Life, Law, and SuicideNEW YORK TASK FORCE ON LIFE AND THE LAWThis is a clear summary of the dangers involved in the legalization of assisted suicide.
The Ninth and Second Circuits (whose decisions were heard by the U.S.
Supreme Court last year) both dismissed the risks associated with legalizing physician-assisted
suicide as insubstantial, and claimed that, to the extent risks exist, they can
effectively be eliminated through state law or regulation. Our concerns about
the risks of legalizing assisted suicide are set forth in detail in “When Death
is Sought,” and will not be restated in depth here. We take this opportunity,
however, to outline briefly the primary risks associated with legalization: Undiagnosed
or untreated mental illness. Many individuals who contemplate suicide
including those who are terminally ill suffer from treatable mental
disorders, most commonly depression. Yet physicians routinely fail to diagnose
and treat these disorders, particularly among patients at the end of life... If
assisted suicide is legalized, many requests based on mental illness are likely
to be granted, even though they do not reflect a competent, settled decision to
die. Improperly managed physical symptoms.
Requests for assisted suicide are also highly correlated with unrelieved pain
and other discomfort associated with physical illness. Despite significant advances
in palliative care, the pain and discomfort that accompany many physical illnesses
are often grossly under treated in current clinical practice. If assisted suicide
is legalized, physicians are likely to grant requests for assisted suicide from
patients in pain before all available options to relieve the patient's pain have
thoroughly been explored. Insufficient attention to
the suffering and fears of dying patients. For some individuals with
terminal or incurable diseases, suicide may appear to be the only solution to
profound existential suffering, feelings of abandonment, or fears about the process
of dying. While the provision of psychological, spiritual, and social supports
particularly, comprehensive hospice services can often address these
concerns, many individuals do not receive these interventions. If physician-assisted
suicide is legalized, many individuals are likely to seek the option because their
suffering and fears have not adequately been addressed. Vulnerability
of socially marginalized groups. No matter how carefully any guidelines
for physician-assisted suicide are framed, the practice will be implemented through
the prism of social inequality and bias that characterizes the delivery of services
in all segments of our society, including health care. The practices will pose
the greatest risks to those who are poor, elderly, isolated, members of a minority
group, or who lack access to good medical care. Devaluation
of the lives of the disabled. A physician's reaction to a patient's
request for suicide assistance is likely to depend heavily on the physician's
perception of the patient's quality of life. Physicians, like the rest of society,
may often devalue the quality of life of individuals with disabilities, and may
therefore be particularly inclined to grant requests for suicide assistance from
disabled patients. Sense of obligation. The
legalization of assisted suicide would itself send a message that suicide is a
socially acceptable response to terminal or incurable disease. Some patients are
likely to feel pressured to take this option, particularly those who feel obligated
to relieve their loved ones of the burden of care. Those patients who do not want
to commit suicide may feel obligated to justify their decision to continue living.

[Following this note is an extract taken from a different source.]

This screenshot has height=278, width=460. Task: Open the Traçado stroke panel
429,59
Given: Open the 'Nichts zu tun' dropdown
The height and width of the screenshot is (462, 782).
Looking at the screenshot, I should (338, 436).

Patient deference to physician recommendations.
Physicians typically make recommendations about treatment options, and patients
generally do what physicians recommend. Once a physician states or implies that
assisted suicide would he “medically appropriate,” some patients will feel that
they have few, if any, alternatives but to accept the recommendation. Increasing
financial incentives to limit care. Physician-assisted suicide is far
less expensive than palliative and supportive care at the end of life. As medical
care shifts to a system of capitation, financial incentives to limit treatment
may influence the way that the option of physician-assisted suicide is presented
to patients, as well as the range of alternatives patients are able to obtain.
Arbitrariness of proposed limits. Once
society authorizes physician-assisted suicide for competent, terminally ill patients
experiencing unrelievable suffering, it will be difficult, if not impossible,
to contain the option to such a limited group. Individuals who are not competent,
who are not terminally ill, or who cannot self-administer lethal drugs will also
seek the option of physician-assisted death, and no principled basis will exist
to deny them this right. Impossibility of developing
effective regulation. The clinical safeguards that have been proposed
to prevent abuse and errors are unlikely to be realized in everyday medical practice.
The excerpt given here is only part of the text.